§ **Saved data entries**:

>>>>>

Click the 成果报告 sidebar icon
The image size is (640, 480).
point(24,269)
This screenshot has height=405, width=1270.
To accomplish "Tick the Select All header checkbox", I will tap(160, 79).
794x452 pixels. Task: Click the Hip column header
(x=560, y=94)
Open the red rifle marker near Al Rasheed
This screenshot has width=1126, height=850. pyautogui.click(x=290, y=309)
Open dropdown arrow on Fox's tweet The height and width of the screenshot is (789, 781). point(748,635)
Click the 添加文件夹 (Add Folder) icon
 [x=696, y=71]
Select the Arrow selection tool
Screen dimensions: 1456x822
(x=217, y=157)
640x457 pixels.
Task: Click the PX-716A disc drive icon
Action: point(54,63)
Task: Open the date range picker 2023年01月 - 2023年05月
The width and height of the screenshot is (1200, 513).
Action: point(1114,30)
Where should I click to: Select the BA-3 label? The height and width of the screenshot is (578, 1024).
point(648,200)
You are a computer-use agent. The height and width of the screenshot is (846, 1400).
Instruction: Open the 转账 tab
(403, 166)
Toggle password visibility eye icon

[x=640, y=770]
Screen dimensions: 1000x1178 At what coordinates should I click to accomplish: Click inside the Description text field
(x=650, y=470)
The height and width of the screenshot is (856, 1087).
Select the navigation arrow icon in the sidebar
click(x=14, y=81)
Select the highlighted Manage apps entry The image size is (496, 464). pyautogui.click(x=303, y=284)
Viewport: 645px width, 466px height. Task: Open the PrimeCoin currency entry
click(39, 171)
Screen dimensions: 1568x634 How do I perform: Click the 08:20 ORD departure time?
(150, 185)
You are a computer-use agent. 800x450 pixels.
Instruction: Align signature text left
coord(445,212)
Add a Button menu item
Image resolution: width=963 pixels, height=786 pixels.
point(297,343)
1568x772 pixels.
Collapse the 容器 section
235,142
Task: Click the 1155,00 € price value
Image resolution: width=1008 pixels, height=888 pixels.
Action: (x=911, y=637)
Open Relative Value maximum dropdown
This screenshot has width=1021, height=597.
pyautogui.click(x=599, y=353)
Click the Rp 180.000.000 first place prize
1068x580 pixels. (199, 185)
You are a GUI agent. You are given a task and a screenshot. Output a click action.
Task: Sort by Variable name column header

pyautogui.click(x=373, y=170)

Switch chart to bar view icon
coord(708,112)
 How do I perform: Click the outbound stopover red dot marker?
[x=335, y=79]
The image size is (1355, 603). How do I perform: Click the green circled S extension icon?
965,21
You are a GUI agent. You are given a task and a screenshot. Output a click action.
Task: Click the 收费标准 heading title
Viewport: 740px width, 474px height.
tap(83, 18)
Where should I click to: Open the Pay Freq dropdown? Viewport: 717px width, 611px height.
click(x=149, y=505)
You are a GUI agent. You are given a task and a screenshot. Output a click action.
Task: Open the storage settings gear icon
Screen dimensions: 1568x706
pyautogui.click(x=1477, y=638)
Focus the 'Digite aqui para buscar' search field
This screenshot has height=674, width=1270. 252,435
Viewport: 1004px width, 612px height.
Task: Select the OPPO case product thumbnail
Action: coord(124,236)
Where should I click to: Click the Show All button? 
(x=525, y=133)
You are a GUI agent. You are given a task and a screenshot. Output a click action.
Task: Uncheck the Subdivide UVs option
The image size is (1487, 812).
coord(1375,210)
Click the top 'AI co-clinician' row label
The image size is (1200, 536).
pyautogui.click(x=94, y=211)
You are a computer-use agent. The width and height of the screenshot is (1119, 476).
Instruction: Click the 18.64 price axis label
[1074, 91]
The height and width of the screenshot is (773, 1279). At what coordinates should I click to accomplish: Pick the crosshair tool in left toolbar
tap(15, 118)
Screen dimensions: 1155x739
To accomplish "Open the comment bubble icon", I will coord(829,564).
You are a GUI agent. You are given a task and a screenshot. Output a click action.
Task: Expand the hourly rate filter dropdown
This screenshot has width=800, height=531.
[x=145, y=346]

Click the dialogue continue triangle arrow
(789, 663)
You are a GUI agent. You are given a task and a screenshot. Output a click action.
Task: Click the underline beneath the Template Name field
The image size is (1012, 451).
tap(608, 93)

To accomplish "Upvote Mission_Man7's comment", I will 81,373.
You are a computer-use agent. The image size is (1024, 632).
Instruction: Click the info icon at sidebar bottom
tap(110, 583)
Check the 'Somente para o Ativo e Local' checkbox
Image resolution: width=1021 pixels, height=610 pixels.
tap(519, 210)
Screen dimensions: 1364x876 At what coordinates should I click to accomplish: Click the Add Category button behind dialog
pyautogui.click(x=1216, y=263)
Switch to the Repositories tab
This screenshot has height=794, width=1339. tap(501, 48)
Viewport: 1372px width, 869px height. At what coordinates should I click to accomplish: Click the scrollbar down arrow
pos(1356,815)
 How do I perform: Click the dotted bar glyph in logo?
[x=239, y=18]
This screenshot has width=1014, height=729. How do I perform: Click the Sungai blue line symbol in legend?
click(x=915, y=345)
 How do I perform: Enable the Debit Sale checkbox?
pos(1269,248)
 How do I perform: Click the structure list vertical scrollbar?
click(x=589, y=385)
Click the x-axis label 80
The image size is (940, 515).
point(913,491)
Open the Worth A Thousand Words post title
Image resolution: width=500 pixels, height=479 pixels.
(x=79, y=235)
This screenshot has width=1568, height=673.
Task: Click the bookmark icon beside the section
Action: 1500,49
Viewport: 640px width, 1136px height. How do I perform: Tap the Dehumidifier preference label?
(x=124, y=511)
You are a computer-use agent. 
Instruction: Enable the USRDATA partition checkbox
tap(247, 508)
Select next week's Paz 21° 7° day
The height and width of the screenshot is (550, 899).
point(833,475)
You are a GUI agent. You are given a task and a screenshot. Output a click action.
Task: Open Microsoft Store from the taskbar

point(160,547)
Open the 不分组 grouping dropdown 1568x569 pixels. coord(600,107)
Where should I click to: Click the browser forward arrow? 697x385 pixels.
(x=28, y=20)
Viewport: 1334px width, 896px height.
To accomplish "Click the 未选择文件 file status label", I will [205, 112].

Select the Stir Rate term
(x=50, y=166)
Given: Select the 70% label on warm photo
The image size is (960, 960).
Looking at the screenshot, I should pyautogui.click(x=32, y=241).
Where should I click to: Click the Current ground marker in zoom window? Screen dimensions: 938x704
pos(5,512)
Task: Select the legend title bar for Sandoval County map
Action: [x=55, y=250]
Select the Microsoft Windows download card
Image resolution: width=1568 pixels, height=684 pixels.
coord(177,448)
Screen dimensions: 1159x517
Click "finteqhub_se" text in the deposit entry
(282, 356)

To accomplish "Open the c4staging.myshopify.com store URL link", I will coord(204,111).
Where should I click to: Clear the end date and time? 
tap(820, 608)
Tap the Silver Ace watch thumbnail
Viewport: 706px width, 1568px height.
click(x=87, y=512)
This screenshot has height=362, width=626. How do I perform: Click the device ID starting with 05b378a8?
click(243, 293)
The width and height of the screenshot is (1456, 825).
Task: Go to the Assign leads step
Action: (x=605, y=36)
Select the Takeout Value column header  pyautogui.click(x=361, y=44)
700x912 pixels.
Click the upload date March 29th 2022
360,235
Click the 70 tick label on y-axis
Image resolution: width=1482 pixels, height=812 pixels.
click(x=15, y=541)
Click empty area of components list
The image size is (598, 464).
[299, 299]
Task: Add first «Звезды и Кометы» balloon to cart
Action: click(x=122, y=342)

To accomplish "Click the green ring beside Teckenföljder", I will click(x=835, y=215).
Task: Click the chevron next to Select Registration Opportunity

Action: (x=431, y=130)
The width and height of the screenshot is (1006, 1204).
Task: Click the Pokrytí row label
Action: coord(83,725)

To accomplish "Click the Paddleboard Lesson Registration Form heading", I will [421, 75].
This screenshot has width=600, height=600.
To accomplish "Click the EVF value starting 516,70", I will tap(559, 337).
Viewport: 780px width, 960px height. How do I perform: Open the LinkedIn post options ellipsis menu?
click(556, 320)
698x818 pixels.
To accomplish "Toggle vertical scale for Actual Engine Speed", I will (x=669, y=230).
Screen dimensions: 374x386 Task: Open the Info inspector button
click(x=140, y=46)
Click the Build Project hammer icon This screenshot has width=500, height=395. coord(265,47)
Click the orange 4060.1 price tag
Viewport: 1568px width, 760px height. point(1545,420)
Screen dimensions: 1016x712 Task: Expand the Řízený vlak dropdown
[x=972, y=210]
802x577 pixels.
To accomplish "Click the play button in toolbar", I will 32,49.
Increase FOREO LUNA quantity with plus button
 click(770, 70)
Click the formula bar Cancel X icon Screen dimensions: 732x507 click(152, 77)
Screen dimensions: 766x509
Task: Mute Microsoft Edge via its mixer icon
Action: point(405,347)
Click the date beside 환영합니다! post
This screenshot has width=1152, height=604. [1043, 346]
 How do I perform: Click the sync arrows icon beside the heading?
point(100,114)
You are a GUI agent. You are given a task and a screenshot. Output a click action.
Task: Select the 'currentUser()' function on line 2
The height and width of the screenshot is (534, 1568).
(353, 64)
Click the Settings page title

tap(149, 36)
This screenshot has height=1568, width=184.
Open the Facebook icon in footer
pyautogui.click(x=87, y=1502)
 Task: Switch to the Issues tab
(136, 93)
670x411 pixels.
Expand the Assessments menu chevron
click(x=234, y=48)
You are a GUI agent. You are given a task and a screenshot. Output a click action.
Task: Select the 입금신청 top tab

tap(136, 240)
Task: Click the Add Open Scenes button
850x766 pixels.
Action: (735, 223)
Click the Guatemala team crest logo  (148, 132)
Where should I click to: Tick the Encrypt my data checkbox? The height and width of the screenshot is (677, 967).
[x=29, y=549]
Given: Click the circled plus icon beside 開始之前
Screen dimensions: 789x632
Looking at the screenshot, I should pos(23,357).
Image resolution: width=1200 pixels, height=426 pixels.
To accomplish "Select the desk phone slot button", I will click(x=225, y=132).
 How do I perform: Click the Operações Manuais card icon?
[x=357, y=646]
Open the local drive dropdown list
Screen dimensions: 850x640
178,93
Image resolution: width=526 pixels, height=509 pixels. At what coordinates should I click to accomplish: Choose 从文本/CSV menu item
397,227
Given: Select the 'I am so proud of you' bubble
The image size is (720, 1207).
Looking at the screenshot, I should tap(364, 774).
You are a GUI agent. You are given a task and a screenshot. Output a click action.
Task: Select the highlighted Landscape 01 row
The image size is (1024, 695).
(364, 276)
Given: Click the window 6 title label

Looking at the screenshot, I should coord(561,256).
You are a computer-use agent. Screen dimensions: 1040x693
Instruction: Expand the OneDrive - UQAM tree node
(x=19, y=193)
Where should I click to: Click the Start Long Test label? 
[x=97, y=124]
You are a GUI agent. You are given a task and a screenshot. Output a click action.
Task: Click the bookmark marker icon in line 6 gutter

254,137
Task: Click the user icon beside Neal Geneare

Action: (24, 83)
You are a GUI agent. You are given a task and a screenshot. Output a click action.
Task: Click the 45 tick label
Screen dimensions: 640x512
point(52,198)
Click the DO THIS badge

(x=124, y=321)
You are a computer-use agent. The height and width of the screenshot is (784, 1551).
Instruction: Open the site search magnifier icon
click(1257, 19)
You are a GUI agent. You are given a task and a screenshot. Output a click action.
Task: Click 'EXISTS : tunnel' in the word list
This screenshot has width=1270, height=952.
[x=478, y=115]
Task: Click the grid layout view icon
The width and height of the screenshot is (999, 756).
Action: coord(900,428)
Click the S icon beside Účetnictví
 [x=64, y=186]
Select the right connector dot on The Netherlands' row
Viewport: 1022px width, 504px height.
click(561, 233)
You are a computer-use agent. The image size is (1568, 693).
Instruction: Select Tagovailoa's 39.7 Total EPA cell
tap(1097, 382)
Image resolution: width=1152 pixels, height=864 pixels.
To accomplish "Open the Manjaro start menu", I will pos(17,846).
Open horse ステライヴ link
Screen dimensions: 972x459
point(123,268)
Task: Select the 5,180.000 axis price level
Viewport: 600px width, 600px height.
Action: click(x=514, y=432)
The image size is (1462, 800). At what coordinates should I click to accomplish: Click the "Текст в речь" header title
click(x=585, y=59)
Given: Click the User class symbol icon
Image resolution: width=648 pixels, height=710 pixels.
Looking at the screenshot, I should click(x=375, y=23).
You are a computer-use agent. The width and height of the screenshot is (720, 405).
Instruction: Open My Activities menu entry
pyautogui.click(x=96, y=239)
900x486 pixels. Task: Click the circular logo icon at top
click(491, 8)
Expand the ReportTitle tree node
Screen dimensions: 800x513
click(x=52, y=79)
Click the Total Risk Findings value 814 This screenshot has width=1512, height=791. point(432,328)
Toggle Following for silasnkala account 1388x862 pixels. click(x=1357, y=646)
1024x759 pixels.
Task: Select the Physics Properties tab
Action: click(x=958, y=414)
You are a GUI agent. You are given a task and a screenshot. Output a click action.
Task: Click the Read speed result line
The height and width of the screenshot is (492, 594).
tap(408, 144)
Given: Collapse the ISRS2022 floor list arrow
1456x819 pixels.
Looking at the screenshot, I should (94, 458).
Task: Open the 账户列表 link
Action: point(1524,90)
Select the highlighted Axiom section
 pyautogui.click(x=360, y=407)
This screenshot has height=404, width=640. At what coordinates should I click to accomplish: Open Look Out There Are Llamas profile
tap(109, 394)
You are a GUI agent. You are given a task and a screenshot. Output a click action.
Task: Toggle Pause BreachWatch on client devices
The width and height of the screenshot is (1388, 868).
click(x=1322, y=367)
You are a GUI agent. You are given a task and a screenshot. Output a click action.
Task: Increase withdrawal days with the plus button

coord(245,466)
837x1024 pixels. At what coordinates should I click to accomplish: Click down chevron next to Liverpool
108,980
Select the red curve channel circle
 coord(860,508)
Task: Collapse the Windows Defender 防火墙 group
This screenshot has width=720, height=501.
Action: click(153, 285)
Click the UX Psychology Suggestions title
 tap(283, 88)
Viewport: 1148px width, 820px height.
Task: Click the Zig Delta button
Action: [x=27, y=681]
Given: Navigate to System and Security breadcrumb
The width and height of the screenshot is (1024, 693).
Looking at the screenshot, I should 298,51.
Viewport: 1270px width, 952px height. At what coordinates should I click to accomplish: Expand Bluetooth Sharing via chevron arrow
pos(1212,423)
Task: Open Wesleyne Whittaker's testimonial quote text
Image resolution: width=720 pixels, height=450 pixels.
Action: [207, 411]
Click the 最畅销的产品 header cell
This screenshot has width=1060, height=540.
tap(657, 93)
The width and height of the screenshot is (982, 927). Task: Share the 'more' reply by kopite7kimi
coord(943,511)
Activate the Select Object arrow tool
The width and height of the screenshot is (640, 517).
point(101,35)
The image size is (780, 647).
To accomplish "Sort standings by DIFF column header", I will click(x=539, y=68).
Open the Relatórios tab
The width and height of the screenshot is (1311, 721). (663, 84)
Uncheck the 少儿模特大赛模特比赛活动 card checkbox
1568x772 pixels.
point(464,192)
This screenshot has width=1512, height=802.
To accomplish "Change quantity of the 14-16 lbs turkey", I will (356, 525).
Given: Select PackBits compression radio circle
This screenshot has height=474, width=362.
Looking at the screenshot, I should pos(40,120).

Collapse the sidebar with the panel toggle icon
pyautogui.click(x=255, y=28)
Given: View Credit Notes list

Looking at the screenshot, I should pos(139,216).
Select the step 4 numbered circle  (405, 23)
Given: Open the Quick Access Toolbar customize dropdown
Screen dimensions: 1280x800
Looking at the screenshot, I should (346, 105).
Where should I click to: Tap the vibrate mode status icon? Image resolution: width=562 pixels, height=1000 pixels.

<<<<<

§ **TASK REQUIREMENTS**: Search the entries above for the word "bubble", and copy every line where it occurs.

§ **REPLY TO THE EXERCISE**:
To accomplish "Open the comment bubble icon", I will coord(829,564).
Given: Select the 'I am so proud of you' bubble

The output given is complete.